Obserwowałem przez chwilę drzwi przez które
przeszła, walcząc z samym sobą. Słowa, jakie z pewnością siebie wypowiedziała
zanim tam wkroczyła, wciąż obijały mi się o uszy. Nie wierzyła, że jestem zły,
podły i okrutny, bo nie wiedziała co się ze mną działo, gdy zamieniałem się w
potwora. Zabijałem bez mrugnięcia okiem, bez najmniejszego zawahania. Miałem
wrażenie, że… sprawiało mi to jakąś przyjemność. Czerpałem chorą satysfakcję z
zabójczego zaklęcia. Od kiedy to się zaczęło dziać? Przecież nienawidziłem
tego, brzydziłem się, więc od kiedy zacząłem to po prostu tolerować?!

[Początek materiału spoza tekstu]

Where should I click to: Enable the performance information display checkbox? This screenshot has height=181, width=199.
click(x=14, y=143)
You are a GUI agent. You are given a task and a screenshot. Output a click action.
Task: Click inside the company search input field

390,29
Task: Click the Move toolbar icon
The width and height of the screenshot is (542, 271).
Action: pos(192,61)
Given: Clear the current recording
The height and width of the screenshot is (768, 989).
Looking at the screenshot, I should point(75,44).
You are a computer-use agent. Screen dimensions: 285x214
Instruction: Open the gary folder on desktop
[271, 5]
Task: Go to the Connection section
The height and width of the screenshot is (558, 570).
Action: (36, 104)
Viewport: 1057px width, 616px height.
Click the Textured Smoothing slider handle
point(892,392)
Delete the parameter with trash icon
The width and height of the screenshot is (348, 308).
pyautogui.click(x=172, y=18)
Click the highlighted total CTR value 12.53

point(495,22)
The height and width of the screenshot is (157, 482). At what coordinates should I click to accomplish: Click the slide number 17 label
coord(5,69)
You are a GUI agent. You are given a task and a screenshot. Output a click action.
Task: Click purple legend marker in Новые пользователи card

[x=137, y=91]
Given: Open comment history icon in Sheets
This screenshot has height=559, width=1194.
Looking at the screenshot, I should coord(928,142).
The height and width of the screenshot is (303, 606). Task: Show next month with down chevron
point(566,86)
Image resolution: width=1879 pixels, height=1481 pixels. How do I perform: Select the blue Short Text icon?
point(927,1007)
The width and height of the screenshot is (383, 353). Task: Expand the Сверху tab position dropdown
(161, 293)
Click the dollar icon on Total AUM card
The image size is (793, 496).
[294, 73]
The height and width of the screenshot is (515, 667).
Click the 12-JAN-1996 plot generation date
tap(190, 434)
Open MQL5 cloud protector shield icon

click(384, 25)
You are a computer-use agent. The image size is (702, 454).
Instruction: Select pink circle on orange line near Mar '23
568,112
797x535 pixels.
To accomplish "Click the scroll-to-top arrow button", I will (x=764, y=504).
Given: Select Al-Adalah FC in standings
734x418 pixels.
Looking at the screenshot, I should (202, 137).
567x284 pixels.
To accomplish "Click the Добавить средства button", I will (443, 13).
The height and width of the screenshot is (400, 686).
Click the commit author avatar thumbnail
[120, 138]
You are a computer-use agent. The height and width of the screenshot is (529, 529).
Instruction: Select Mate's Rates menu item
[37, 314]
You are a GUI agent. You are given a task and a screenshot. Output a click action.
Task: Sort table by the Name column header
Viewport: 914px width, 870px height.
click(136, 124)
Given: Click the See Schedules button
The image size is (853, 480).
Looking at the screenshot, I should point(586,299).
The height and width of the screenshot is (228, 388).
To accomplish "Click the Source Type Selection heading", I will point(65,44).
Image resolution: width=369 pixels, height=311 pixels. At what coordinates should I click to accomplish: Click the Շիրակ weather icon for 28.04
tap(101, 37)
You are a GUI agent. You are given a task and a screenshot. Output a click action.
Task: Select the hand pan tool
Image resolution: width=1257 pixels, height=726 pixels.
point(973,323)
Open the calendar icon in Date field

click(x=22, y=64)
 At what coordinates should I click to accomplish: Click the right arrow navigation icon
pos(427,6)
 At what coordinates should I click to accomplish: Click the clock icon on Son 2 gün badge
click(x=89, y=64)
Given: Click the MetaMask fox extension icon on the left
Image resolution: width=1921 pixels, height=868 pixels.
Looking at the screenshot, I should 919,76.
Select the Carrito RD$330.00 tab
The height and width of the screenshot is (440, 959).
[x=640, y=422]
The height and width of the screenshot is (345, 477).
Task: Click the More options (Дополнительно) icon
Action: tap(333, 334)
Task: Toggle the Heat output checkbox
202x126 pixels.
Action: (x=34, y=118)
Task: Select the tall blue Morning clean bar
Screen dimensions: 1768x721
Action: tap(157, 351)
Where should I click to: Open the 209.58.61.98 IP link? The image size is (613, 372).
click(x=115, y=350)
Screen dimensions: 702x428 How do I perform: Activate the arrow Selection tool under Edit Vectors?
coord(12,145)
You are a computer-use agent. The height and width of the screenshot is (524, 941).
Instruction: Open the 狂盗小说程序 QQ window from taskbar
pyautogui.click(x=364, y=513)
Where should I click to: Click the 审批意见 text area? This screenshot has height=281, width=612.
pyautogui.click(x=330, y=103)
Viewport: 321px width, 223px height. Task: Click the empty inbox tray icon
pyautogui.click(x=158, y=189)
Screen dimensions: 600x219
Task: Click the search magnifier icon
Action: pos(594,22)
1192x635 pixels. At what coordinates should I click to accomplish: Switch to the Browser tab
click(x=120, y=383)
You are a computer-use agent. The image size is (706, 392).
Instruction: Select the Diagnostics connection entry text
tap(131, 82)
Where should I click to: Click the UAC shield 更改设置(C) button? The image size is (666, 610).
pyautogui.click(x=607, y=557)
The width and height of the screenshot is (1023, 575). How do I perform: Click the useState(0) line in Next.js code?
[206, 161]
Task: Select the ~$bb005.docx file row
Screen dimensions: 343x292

Ona nie wiedziała, że nie można mnie
uratować.
Moje przemyślenia przerwał głośny krzyk,
który spowodował ciarki na mojej skórze, a zaraz po nim szaleńczy śmiech, wręcz
obłąkany. Wiedziałem do kogo owe dźwięki należą, więc niepewnie chwyciłem za
klamkę i pchnąłem drzwi przed siebie.
Nie musiałem się rozglądać po pomieszczeniu.
Na pierwszy rzut oka zauważyłem mrożący krew w żyłach widok. Granger klęczała
na posadzce i drżała, trzymając się za gardło, które było oplecione drutem
kolczastym. Bellatriks skakała wesoło obok niej, dokładając kolejnej warstwy
cierpień. Z każdym ruchem drucik wbijał się głębiej, rozcinając delikatną
skórę, a po szyi Gryfonki zaczęło spływać z każdą chwilą więcej kropelek krwi.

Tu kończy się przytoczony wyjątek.